[Qwen2.5-7B] No .dla file generated when running compile_generative.sh on Genio 520

Environment:

  • Platform: Genio-520
  • Toolkit: GAI-Deployment-Toolkit-v2.0.8_qwen2.5-0.5b-1.5b-7b-v0.1
  • Neuron SDK: 20250423_Neuron_SDK_v1.2517.03_neuron-8.0-release.tar.gz

Hi MediaTek team and community,

With Qwen 2.5, I’m still encountering the issue: “No .dla file generated when running compile_generative.sh”, even after applying the adjustments you suggested.

BACKEND=“mdla5.3,edma3.6”
L1_SIZE_KB=“256”
NUM_MDLA=“1”

Here are the logs/images when running compile_generative.sh:

Ảnh chụp màn hình 2026-03-30 100027

After running compile_generative.sh, it does not return any logs or generate any .dla file.
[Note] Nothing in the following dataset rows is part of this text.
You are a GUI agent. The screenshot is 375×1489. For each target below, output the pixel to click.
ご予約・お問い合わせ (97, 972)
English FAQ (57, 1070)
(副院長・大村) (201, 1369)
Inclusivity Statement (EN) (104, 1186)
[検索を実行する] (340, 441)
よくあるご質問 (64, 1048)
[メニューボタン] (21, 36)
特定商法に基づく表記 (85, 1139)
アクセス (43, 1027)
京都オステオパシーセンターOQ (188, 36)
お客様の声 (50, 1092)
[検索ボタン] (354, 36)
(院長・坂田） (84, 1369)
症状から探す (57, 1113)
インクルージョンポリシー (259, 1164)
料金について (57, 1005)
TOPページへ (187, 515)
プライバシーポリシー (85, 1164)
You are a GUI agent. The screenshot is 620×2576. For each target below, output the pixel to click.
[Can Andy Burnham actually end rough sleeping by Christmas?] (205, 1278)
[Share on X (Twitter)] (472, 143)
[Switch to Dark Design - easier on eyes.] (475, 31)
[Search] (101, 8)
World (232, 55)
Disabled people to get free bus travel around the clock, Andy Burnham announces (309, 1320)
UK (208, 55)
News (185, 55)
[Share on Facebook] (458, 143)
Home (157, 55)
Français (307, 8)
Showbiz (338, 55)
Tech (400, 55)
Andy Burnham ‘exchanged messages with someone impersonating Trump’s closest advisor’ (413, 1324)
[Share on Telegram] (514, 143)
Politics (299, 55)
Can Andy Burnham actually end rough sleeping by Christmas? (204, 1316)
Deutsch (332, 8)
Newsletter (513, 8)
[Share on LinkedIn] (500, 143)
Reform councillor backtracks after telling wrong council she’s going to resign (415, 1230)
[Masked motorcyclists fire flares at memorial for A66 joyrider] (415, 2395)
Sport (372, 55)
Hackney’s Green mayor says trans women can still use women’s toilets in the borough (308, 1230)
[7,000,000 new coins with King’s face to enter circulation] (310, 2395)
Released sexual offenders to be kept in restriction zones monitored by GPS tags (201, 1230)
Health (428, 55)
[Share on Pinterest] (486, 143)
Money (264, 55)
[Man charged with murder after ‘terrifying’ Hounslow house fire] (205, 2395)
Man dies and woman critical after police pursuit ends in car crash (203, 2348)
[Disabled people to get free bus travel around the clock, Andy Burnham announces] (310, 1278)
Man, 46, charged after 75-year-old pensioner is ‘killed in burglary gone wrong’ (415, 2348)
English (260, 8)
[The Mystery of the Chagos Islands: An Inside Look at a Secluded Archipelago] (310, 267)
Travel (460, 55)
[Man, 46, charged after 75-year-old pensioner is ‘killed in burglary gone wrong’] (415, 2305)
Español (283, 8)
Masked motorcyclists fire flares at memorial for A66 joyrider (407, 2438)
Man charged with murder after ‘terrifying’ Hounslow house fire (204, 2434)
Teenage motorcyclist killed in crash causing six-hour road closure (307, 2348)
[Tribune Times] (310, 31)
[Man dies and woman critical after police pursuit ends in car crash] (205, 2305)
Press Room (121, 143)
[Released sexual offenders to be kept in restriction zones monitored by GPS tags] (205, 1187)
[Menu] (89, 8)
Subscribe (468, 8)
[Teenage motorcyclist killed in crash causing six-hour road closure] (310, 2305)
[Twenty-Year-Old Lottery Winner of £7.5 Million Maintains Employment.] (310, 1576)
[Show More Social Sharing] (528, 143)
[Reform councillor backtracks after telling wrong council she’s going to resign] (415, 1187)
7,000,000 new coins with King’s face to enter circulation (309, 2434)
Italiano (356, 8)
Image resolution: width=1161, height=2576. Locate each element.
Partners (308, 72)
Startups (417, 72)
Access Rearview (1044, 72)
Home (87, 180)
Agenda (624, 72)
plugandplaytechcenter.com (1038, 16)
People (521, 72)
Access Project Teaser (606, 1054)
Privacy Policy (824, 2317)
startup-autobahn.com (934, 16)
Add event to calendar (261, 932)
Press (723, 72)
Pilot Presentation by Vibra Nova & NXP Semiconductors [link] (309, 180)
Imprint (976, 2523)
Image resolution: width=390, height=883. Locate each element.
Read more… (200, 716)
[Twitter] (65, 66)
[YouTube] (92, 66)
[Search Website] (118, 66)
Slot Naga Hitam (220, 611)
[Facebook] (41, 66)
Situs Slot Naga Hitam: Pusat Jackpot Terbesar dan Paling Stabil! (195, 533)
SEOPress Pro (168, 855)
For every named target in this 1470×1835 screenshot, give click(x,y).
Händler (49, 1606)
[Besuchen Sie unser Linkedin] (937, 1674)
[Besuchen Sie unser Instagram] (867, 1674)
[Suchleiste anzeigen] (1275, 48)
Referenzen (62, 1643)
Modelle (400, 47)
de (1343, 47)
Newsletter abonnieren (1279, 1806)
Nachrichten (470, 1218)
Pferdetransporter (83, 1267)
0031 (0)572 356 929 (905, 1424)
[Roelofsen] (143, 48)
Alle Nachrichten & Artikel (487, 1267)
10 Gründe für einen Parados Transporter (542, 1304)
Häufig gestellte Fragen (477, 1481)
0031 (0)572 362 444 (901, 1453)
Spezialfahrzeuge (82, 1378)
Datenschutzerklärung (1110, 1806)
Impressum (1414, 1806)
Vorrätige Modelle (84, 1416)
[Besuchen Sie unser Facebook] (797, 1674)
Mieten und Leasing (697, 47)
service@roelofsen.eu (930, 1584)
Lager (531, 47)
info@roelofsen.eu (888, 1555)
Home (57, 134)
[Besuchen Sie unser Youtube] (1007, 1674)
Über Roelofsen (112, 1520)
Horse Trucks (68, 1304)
This issue only occurs with compile_generative.sh, while compile_prompt_qwen2.5_0.5B_7B.sh still successfully generates .dla files and produces some log output such as:

(py38_test) bkav@bkav-Super-Server:~/Downloads/GAI_Toolkits/GAI-Deployment-Toolkit-v2.0.8_qwen2.5-0.5b-1.5b-7b-v0.1/compile$ ./compile_prompt_qwen2.5_0.5B_7B.sh 
/home/bkav/Downloads/GAI_Toolkits/GAI-Deployment-Toolkit-v2.0.8_qwen2.5-0.5b-1.5b-7b-v0.1/post_training_quantize/tflite/Qwen2.5-7B-Instruct_asym4W_sym16A_Overall_hessian_wgt_opt_cum_layer_error_rotate_ortho_0_128t2048c/Qwen2.5-7B-Instruct_asym4W_sym16A_Overall_hessian_wgt_opt_cum_layer_error_rotate_ortho_0_7layer_128t2048c_2.tflite 
/home/bkav/Downloads/SDK/Neuropilot_SDK/20250423_Neuron_SDK_v1.2517.03_neuron-8.0-release/neuron_sdk
WARNING: SMP is skipped since all backend targets are single-core or unknown.
WARNING: SMP is skipped since all backend targets are single-core or unknown.
WARNING: SMP is skipped since all backend targets are single-core or unknown.
WARNING: SMP is skipped since all backend targets are single-core or unknown.
WARNING: SMP is skipped since all backend targets are single-core or unknown.
Patch done!
WARNING: 16A4W FC signed input activation but not has 128 offset may cause the input value of sw workaround saturated.
WARNING: 16A4W FC signed input activation but not has 128 offset may cause the input value of sw workaround saturated.
WARNING: 16A4W FC signed input activation but not has 128 offset may cause the input value of sw workaround saturated.
WARNING: 16A4W FC signed input activation but not has 128 offset may cause the input value of sw workaround saturated.
DRAM Usage:
Target       Input  Output  Temp  Static  Code  Total
[ 0]: MDLA 5.3     29M    2.6M    20M   781M    765K  834M

Total Memory:
DRAM: 834M + 0 (Shared) = 834M
L1:   256K


Thank you very much for your time and support.

Best regards,
dmd955

I added some flags to the compile_generative.sh script:

–verbose
–show-exec-plan
–show-memory-summary
–check-target-only

After running compile_generative.sh, I found logs like this:

OP[431]: CUSTOM: MTKEXT_RMS_NORMALIZATION
├ MDLA: Cannot support Float32 input
├ MDLA: Cannot support Float32 output
├ EDMA: unsupported operation
OP[432]: QUANTIZE
├ MDLA: Cannot support Float32 input
├ EDMA: unsupported operation
OP[435]: DEQUANTIZE
├ MDLA: Cannot support Float32 output
├ EDMA: unsupported operation
OP[436]: CUSTOM: MTKEXT_SILU
├ MDLA: Cannot support Float32 input
├ MDLA: Cannot support Float32 output
├ EDMA: unsupported operation
OP[437]: QUANTIZE
├ MDLA: Cannot support Float32 input
├ EDMA: unsupported operation
[ncc-tflite] Success

Hi dmd955,

I am able to successfully build qwen2.5-0.5b-1.5b-7b-v0.1 and deploy 0.5b onto my Genio 720 with Android 15.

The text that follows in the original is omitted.